When you're down and quite literally on your back and a child suddenly becomes ill. There's no one to help you. To help him. You are the parent, you are both parents. You would give anything to have someone help you. Anything.
And suddenly someone needs you while you are at your weakest. A little person in tears. A little person who is In agony and nothing will help but his Mommy. He is weak and powerless to an unrelenting migraine despite the medicine he has been given. He cries. He kicks. He screams. He can't get comfortable. You tell him to crawl into bed with you and you curl up next to him and rub his back and quietly sing the lullabies he loved as a baby. Suddenly your pain is meaningless and you would do anything to make him better. Anything. Even if that means going out in the pelting rain to find some Coca-Cola or something with caffeine. Even if sitting in a car is sheer agony. Because he's your child and you'll do anything in the world to help him feel better. As I slowly try to settle into my car seat and find a position that doesn't cause me to scream in agony, I turn on the seat warmer and hold my breath as I try to back the car out of the very narrow garage. The rain is hammering the car. I would love nothing more than to have someone do this for me. I would love nothing more than to have a little help but I don't have any at the moment and I need to suck it up as I wince with each bump and pot hole I drive over.

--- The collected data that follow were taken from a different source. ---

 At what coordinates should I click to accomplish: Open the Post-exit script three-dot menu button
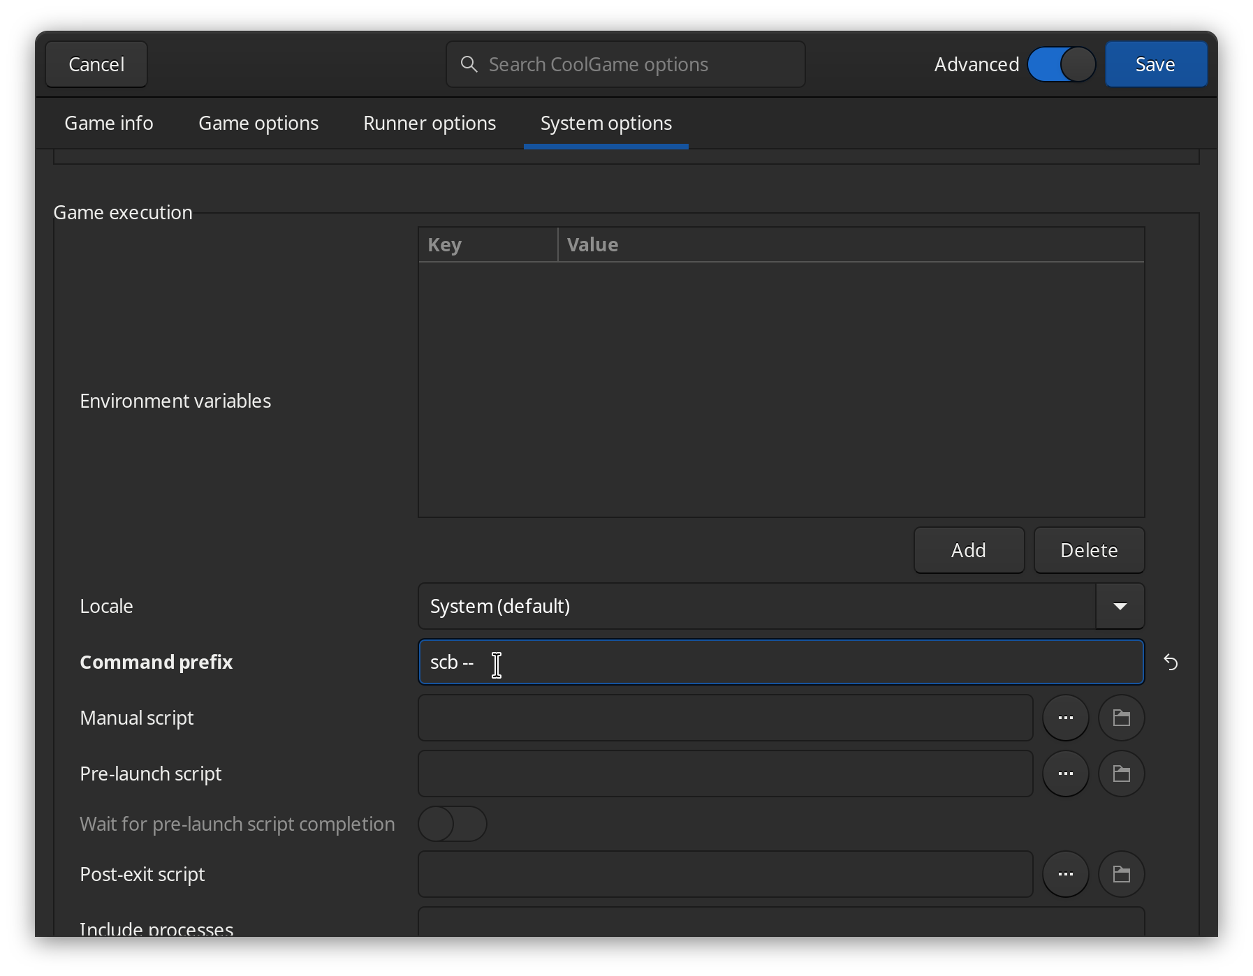[1065, 874]
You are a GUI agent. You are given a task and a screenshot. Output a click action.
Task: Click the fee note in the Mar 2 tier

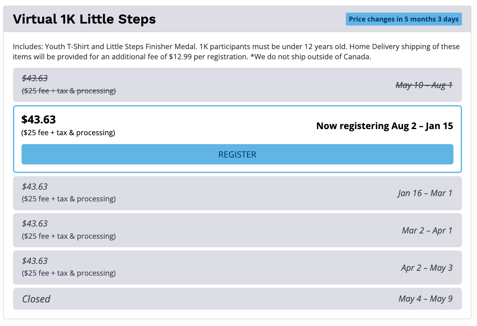(x=69, y=236)
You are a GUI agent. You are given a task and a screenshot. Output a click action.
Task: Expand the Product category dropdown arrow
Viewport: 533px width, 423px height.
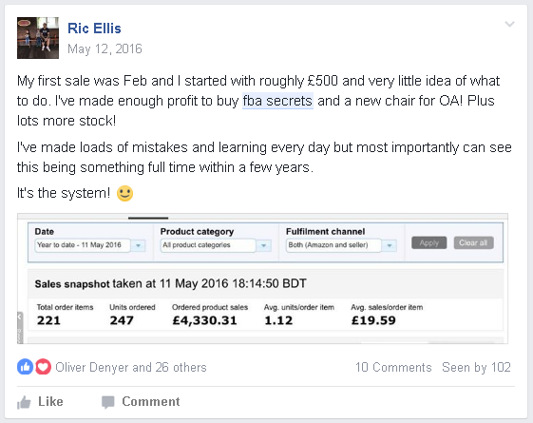click(x=263, y=245)
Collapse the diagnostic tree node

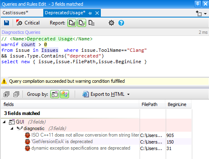click(x=12, y=128)
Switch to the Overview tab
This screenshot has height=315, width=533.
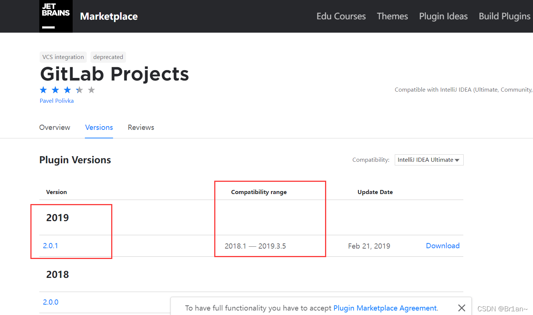click(x=54, y=127)
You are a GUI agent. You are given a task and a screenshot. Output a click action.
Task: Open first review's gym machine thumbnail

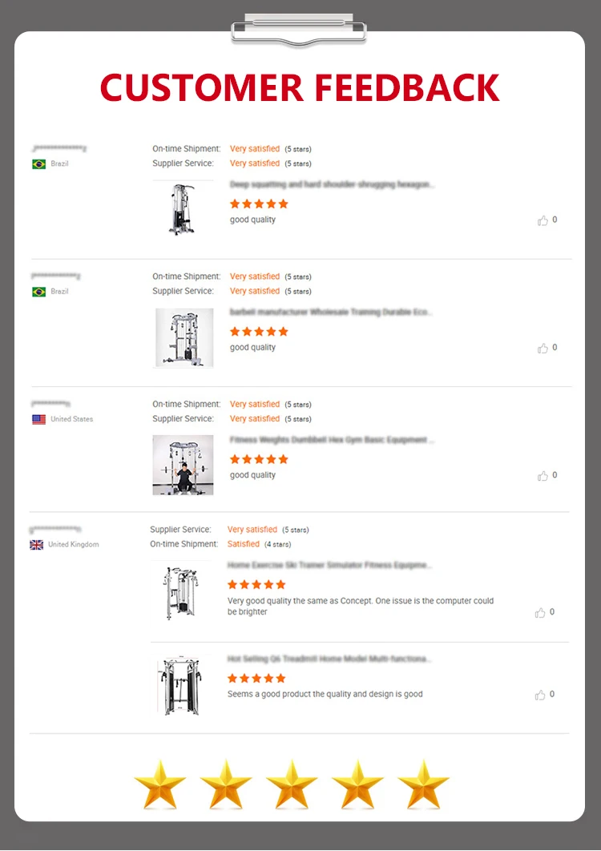pos(183,209)
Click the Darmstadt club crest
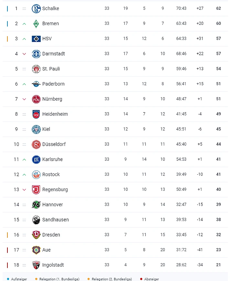This screenshot has width=236, height=281. tap(36, 54)
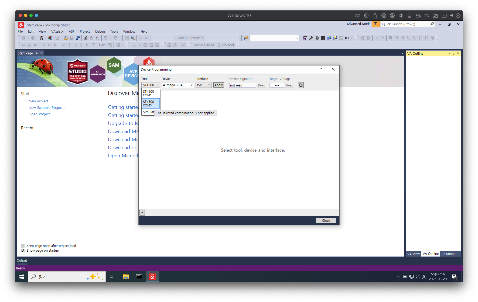478x302 pixels.
Task: Click the Cut scissors toolbar icon
Action: (86, 38)
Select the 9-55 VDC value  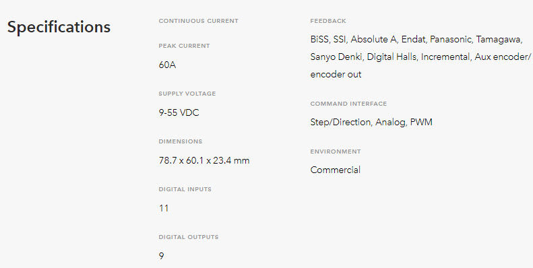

I return having taken longer than I wanted and find my 16 year old in my bed with his brother, soothing him, taking care of him in my absence. I stand in the doorway looking into the pitch black room. I am not able to see much but I can make out the outline of their shapes. I can her my older son quietly talking to my younger son, trying to help him feel better. I get a lump in my throat and feel the tears in my eyes. As I feel the sharp pain of sciatica radiating down my legs I'm more in tune with the incredible sense of pride I have for my boys. My heart overflows. Being a single mother can be relentlessly tough, exhausting, overwhelming. It can also be the most rewarding experience. Ever.